ISBN #: 978-1626562462
Page Count: 208
Copyright: February 2, 2015
Publisher: Berrett-Koehler Publishers; 1st Edition

Book Summary:
(Taken from the inside flap)

For astronaut Ron Garan, living on the International Space Station was a powerful, transformative experience--one that he believes holds the key to solving our problems here on Earth.

On space walks and through windows, Garan was struck by the stunning beauty of the Earth from space but sobered by knowing how much needed to be done to help this troubled planet. And yet on the International Space Station, Garan, a former fighter pilot, was working side by side with Russians, who only a few years before we're "the enemy". If fifteen nationalities could collaborate on one of the most ambitious, technologically complicated undertaking in history, surely we can apply that kind of cooperation and innovation toward creating a better world. That spirit is what Garan calls the "orbital perspective".

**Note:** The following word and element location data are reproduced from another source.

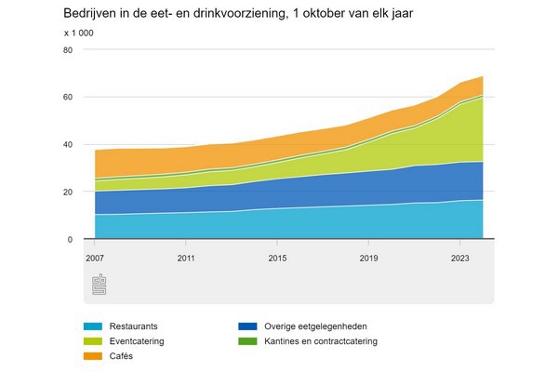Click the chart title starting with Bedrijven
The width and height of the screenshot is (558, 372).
coord(232,14)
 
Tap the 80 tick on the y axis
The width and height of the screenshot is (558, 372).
coord(66,50)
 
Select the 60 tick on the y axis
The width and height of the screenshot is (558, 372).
coord(66,98)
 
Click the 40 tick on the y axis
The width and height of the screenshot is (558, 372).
coord(66,145)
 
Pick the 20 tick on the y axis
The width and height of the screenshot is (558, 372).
coord(66,193)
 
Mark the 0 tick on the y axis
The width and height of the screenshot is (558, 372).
coord(69,240)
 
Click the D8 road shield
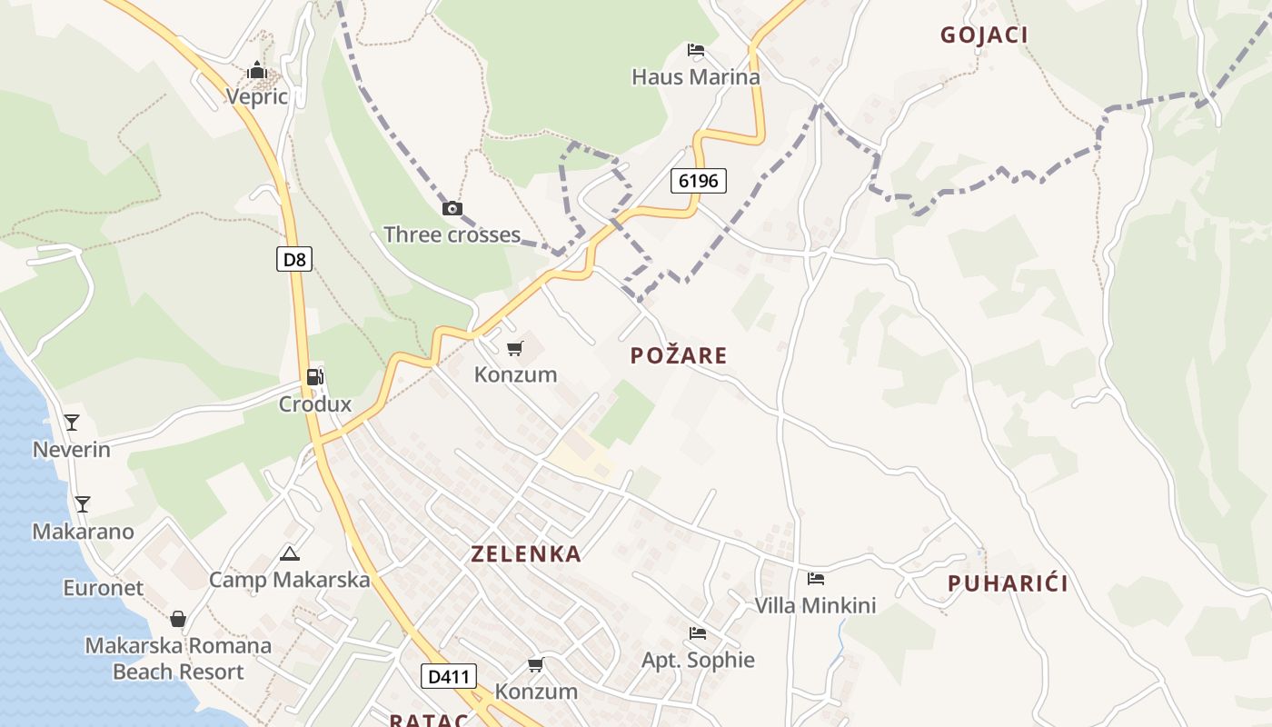[293, 260]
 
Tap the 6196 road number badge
[699, 181]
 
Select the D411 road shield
[449, 676]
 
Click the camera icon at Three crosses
[452, 208]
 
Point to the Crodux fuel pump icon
[314, 376]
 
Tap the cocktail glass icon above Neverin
[72, 422]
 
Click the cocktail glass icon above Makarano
[83, 503]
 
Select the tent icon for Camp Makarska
[290, 553]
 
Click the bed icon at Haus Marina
[696, 49]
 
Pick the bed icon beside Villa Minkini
[816, 578]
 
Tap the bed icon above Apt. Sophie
[698, 632]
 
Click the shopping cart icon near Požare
[515, 348]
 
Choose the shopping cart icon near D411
[536, 664]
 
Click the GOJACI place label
[984, 35]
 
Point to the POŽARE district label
[679, 355]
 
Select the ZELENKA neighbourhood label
[526, 554]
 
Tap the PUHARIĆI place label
[1008, 583]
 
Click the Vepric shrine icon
[257, 70]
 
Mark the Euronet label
[103, 588]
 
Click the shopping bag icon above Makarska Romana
[178, 619]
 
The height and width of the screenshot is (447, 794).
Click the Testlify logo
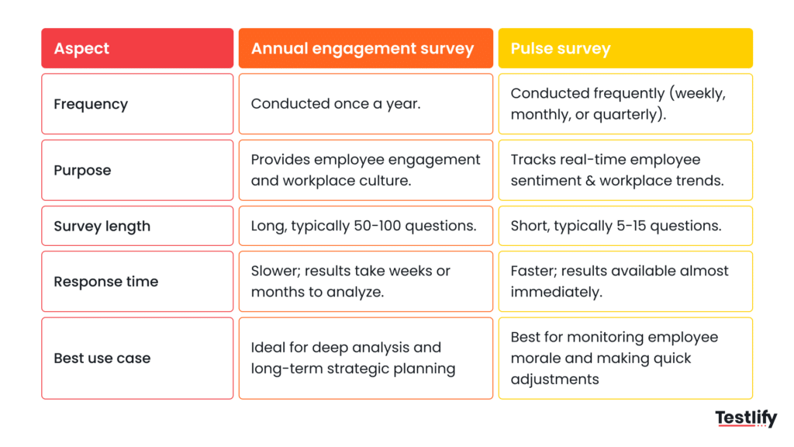(x=745, y=419)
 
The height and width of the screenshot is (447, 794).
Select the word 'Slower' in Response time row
(x=274, y=271)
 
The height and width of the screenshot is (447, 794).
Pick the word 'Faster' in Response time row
(x=533, y=271)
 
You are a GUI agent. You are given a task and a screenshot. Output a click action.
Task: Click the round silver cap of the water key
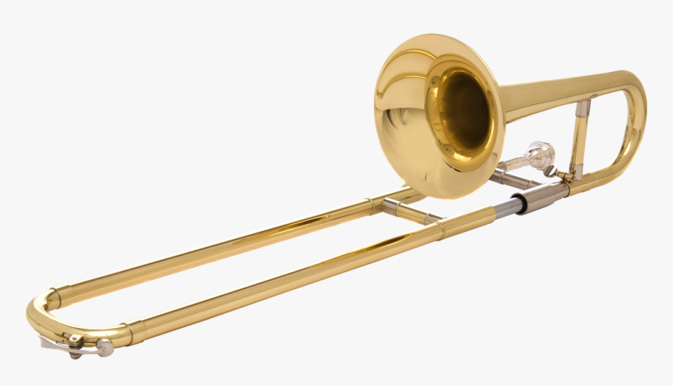click(x=104, y=348)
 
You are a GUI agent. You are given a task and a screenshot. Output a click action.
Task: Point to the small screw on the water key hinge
click(x=75, y=340)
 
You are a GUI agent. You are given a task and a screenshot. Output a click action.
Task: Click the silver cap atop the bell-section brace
click(x=583, y=106)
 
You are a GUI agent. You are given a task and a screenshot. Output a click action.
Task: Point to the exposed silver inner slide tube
click(x=506, y=207)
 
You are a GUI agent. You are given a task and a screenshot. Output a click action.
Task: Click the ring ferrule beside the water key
click(x=126, y=333)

Garan vividly conveys what is was like learning to work with a diverse group of people in an environment only a handful of human beings have ever known. But more importantly,  he describes how he and others are working to apply the orbital perspective here at home, embracing partnerships and processes to promote peace and combat hunger, thirst, poverty, and environmental destruction.  This book is a call to action  for each of us to care for the most important space station of all: planet Earth.  You don't need to be an astronaut to have the orbital perspective. Garan's message of elevated empathy is an inspiration to all who seek a better world.

Lupe's Review:

Astronaut Ron Garan takes us up in space and back down to earth again in his book about changing your perspective and being more globally aware.

I really wanted to like this book, and many times I did. Mr. Garan is an incredible story teller - when it comes to the actual stories he is telling. Unfortunately, to me, this read more like a college term paper than a call to action. He ends his chapters by SAYING he is ending the chapter and what we can expect from the next chapter. Now some people might say ," Well its not fiction of COURSE he is going to do that." But I've read books by Stephen Hawking, who writes his books so people without any basic grasp of science can read them, and NEVER USES THAT APPROACH. It literally made me crazy. Also, he uses his own title so much in the book that I took to just circling how many times I saw it than reading what the book was even saying.

I was pretty disappointed,  which sucks, because I really wanted to like it. I was really excited to read it. The message Mr. Garan is trying to get across is an important one - too bad his writing didn't reflect that.

*a physical copy was received in exchange for an honest review.